Background: In June 2019, landslides and floods in Bududa district, eastern Uganda, claimed lives and led to a cholera outbreak. The affected communities had inadequate access to clean water and sanitation.

Objective: To share the experience of controlling a cholera outbreak in Bududa district, after landslides and floods.

Methods: A descriptive cross-sectional study was carried out in which outbreak investigation reports, weekly epidemiological data and disaster response reports were reviewed.

Results: On 4 - 5th June 2019, heavy rainfall resulted in four landslides which caused six fatalities, 27 injuries, floods and displaced 480 persons. Two weeks later, a cholera outbreak was confirmed in Bududa district.

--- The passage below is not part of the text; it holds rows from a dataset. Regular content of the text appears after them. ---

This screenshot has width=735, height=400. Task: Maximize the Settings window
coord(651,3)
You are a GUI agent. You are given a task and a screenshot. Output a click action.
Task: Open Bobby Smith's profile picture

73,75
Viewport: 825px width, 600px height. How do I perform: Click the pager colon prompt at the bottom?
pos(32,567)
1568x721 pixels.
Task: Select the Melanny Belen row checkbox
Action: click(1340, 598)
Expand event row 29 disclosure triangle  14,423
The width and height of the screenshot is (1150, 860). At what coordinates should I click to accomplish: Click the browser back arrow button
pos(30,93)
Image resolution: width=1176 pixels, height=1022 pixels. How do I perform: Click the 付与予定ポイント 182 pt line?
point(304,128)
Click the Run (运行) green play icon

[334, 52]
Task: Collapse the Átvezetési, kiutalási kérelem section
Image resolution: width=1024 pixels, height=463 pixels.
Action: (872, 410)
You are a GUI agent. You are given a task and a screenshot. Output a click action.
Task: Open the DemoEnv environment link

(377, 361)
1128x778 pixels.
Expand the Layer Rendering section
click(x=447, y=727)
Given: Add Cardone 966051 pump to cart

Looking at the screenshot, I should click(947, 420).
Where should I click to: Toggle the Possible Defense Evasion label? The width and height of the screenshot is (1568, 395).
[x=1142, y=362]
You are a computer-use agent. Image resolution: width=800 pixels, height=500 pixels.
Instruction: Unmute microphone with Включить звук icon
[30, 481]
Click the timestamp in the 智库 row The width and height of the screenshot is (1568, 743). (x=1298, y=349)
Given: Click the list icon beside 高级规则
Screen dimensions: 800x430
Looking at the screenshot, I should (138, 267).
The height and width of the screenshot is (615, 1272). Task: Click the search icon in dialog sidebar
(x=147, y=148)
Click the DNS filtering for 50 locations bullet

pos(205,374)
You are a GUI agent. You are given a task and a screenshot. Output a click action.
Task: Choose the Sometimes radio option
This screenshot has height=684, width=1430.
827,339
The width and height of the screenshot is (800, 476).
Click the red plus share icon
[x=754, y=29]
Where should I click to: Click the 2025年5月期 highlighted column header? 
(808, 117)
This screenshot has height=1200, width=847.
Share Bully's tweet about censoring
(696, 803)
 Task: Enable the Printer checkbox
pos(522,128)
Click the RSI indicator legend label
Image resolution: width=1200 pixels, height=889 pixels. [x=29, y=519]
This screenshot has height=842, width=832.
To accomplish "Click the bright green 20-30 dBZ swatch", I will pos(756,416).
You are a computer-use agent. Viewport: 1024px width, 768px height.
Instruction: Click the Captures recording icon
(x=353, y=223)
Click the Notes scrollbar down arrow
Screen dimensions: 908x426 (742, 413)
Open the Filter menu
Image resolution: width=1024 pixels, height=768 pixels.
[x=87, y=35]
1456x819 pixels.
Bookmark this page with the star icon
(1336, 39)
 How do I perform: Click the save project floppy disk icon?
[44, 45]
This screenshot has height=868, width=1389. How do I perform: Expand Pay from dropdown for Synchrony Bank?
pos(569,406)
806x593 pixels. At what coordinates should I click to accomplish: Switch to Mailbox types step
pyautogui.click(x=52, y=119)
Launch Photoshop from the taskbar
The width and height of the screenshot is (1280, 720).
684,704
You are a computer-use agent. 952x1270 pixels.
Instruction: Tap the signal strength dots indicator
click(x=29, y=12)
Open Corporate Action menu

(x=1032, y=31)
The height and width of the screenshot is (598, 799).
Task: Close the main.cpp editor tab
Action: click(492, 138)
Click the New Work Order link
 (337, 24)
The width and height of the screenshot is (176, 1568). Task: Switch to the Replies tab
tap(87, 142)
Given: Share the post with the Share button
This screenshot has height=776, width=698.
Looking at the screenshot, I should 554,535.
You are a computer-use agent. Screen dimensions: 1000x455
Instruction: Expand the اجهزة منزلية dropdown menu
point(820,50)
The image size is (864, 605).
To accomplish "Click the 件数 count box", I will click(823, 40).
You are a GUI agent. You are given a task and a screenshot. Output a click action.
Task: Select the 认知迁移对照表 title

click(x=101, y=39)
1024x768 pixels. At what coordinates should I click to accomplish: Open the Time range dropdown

The Ministry of Health (MoH) rapidly deployed oral cholera vaccine (OCV) from local reserves and mass vaccinated 93% of the target population in 22 affected parishes. The outbreak was controlled in 10 weeks with 67 cholera cases and 1 death reported. However, WaSH conditions remained poor, with only, 24.2 % (879/3,628) of the households with washable latrines, 26.8% (1,023/3,818) had hand-washing facilities with soap and 33.6% (1617/4807) used unsafe water.

Conclusion: The OCV stockpile by the MoH helped Uganda to control cholera promptly in Bududa district. High-risk countries should keep OCV reserves for emergencies.